EXERCISE TASK:
Turn every line of the records below into a JSON list of strings, one string per line, leaving out blank lines.

──────

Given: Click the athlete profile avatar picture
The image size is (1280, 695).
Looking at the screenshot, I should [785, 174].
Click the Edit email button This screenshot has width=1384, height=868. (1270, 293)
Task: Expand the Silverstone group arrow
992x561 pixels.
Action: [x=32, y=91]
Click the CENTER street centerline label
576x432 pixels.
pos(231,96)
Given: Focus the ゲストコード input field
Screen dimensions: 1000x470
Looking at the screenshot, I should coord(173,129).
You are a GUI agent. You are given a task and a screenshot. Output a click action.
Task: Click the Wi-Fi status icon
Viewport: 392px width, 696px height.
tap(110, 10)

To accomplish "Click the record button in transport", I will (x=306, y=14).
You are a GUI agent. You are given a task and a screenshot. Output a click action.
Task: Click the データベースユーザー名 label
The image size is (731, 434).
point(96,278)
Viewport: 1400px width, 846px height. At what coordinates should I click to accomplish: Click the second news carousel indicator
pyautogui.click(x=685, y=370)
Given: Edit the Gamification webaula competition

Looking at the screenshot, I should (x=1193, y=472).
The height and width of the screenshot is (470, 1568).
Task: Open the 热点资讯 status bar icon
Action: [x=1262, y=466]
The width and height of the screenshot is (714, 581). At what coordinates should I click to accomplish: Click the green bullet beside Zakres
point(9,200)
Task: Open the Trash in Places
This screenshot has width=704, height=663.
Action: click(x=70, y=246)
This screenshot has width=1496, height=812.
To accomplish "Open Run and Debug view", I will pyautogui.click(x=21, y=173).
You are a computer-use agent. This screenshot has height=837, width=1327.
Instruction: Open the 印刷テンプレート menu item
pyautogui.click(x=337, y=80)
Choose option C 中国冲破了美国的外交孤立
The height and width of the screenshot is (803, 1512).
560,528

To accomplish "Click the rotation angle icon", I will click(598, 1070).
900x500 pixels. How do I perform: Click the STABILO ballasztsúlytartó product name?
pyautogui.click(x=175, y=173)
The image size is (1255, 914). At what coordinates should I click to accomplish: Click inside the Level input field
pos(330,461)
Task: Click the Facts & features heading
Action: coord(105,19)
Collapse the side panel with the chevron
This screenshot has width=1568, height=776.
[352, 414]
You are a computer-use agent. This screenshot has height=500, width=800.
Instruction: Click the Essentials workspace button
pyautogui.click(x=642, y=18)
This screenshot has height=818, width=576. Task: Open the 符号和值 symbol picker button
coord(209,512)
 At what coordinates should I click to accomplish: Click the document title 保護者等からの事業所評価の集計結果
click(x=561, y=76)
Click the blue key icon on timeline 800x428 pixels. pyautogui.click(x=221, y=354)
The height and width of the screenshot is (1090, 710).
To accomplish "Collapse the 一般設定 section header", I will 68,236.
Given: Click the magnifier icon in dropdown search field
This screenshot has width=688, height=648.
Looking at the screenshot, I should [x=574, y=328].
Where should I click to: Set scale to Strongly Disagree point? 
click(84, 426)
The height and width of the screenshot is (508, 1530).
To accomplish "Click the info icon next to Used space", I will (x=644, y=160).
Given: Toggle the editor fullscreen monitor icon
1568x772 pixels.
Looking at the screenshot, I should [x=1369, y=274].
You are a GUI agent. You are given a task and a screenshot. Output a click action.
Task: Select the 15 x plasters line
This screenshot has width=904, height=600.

──────

TASK ANSWER:
[
  "Given: Click the athlete profile avatar picture",
  "The image size is (1280, 695).",
  "Looking at the screenshot, I should [785, 174].",
  "Click the Edit email button This screenshot has width=1384, height=868. (1270, 293)",
  "Task: Expand the Silverstone group arrow",
  "992x561 pixels.",
  "Action: [x=32, y=91]",
  "Click the CENTER street centerline label",
  "576x432 pixels.",
  "pos(231,96)",
  "Given: Focus the ゲストコード input field",
  "Screen dimensions: 1000x470",
  "Looking at the screenshot, I should coord(173,129).",
  "You are a GUI agent. You are given a task and a screenshot. Output a click action.",
  "Task: Click the Wi-Fi status icon",
  "Viewport: 392px width, 696px height.",
  "tap(110, 10)",
  "To accomplish \"Click the record button in transport\", I will (x=306, y=14).",
  "You are a GUI agent. You are given a task and a screenshot. Output a click action.",
  "Task: Click the データベースユーザー名 label",
  "The image size is (731, 434).",
  "point(96,278)",
  "Viewport: 1400px width, 846px height. At what coordinates should I click to accomplish: Click the second news carousel indicator",
  "pyautogui.click(x=685, y=370)",
  "Given: Edit the Gamification webaula competition",
  "Looking at the screenshot, I should (x=1193, y=472).",
  "The height and width of the screenshot is (470, 1568).",
  "Task: Open the 热点资讯 status bar icon",
  "Action: [x=1262, y=466]",
  "The width and height of the screenshot is (714, 581). At what coordinates should I click to accomplish: Click the green bullet beside Zakres",
  "point(9,200)",
  "Task: Open the Trash in Places",
  "This screenshot has width=704, height=663.",
  "Action: click(x=70, y=246)",
  "This screenshot has width=1496, height=812.",
  "To accomplish \"Open Run and Debug view\", I will pyautogui.click(x=21, y=173).",
  "You are a computer-use agent. This screenshot has height=837, width=1327.",
  "Instruction: Open the 印刷テンプレート menu item",
  "pyautogui.click(x=337, y=80)",
  "Choose option C 中国冲破了美国的外交孤立",
  "The height and width of the screenshot is (803, 1512).",
  "560,528",
  "To accomplish \"Click the rotation angle icon\", I will click(598, 1070).",
  "900x500 pixels. How do I perform: Click the STABILO ballasztsúlytartó product name?",
  "pyautogui.click(x=175, y=173)",
  "The image size is (1255, 914). At what coordinates should I click to accomplish: Click inside the Level input field",
  "pos(330,461)",
  "Task: Click the Facts & features heading",
  "Action: coord(105,19)",
  "Collapse the side panel with the chevron",
  "This screenshot has width=1568, height=776.",
  "[352, 414]",
  "You are a computer-use agent. This screenshot has height=500, width=800.",
  "Instruction: Click the Essentials workspace button",
  "pyautogui.click(x=642, y=18)",
  "This screenshot has height=818, width=576. Task: Open the 符号和值 symbol picker button",
  "coord(209,512)",
  " At what coordinates should I click to accomplish: Click the document title 保護者等からの事業所評価の集計結果",
  "click(x=561, y=76)",
  "Click the blue key icon on timeline 800x428 pixels. pyautogui.click(x=221, y=354)",
  "The height and width of the screenshot is (1090, 710).",
  "To accomplish \"Collapse the 一般設定 section header\", I will 68,236.",
  "Given: Click the magnifier icon in dropdown search field",
  "This screenshot has width=688, height=648.",
  "Looking at the screenshot, I should [x=574, y=328].",
  "Where should I click to: Set scale to Strongly Disagree point? ",
  "click(84, 426)",
  "The height and width of the screenshot is (508, 1530).",
  "To accomplish \"Click the info icon next to Used space\", I will (x=644, y=160).",
  "Given: Toggle the editor fullscreen monitor icon",
  "1568x772 pixels.",
  "Looking at the screenshot, I should [x=1369, y=274].",
  "You are a GUI agent. You are given a task and a screenshot. Output a click action.",
  "Task: Select the 15 x plasters line",
  "This screenshot has width=904, height=600."
]